- Given information
....

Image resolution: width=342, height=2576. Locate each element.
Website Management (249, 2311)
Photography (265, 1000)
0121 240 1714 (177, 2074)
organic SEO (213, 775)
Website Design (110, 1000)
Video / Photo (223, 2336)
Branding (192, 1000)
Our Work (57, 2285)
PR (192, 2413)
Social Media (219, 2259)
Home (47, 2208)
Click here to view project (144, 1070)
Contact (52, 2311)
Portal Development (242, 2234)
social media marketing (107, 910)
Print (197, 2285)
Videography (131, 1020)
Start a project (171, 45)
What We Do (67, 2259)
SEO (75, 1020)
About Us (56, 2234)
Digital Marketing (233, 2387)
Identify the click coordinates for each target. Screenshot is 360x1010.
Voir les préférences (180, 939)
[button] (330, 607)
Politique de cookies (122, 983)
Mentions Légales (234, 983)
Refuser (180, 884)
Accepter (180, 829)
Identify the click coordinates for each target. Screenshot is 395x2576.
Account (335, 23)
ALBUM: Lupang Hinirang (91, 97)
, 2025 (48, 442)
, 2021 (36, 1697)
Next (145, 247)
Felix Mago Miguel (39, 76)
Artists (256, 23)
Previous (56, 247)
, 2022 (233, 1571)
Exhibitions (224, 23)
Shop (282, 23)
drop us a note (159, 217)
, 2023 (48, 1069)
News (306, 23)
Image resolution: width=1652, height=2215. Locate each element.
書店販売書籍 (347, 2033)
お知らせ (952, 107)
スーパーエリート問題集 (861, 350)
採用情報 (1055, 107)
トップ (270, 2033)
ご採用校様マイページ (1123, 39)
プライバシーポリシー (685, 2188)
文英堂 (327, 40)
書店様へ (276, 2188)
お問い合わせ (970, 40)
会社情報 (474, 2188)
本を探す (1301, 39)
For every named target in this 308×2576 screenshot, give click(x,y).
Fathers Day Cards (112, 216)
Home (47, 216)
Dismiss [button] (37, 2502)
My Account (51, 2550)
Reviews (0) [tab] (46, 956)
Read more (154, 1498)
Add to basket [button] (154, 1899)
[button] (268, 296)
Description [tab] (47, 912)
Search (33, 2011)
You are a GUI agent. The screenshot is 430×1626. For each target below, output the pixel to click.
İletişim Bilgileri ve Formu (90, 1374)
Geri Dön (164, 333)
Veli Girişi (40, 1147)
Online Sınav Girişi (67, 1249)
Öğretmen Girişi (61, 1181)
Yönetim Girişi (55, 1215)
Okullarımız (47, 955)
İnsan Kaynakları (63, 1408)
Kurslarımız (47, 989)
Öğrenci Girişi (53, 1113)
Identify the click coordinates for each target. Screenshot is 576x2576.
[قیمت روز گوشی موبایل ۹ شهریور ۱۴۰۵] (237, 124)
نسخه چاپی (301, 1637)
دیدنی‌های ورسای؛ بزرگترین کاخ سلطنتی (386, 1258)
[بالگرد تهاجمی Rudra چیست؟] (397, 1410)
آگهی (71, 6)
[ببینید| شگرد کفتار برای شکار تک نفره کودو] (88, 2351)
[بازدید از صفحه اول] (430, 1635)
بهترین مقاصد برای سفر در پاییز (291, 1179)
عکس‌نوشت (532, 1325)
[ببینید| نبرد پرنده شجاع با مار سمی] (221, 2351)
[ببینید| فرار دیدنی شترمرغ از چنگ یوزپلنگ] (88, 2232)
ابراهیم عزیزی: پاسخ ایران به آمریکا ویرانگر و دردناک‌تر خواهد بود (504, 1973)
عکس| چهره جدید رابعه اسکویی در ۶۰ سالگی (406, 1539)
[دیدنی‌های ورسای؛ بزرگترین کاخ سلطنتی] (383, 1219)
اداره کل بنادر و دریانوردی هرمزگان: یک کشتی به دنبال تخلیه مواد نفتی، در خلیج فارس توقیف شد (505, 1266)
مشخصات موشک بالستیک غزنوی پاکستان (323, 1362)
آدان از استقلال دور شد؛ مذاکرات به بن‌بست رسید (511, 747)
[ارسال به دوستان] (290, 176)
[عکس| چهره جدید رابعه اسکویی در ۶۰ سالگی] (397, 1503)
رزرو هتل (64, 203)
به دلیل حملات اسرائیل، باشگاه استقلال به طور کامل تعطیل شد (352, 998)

....

- Problem description
"Social Media (219, 2259)" marks the last line to print; print everything from the first line of the data through that line, unchanged, and nothing more.

- Output of the exercise
Image resolution: width=342, height=2576. Locate each element.
Website Management (249, 2311)
Photography (265, 1000)
0121 240 1714 (177, 2074)
organic SEO (213, 775)
Website Design (110, 1000)
Video / Photo (223, 2336)
Branding (192, 1000)
Our Work (57, 2285)
PR (192, 2413)
Social Media (219, 2259)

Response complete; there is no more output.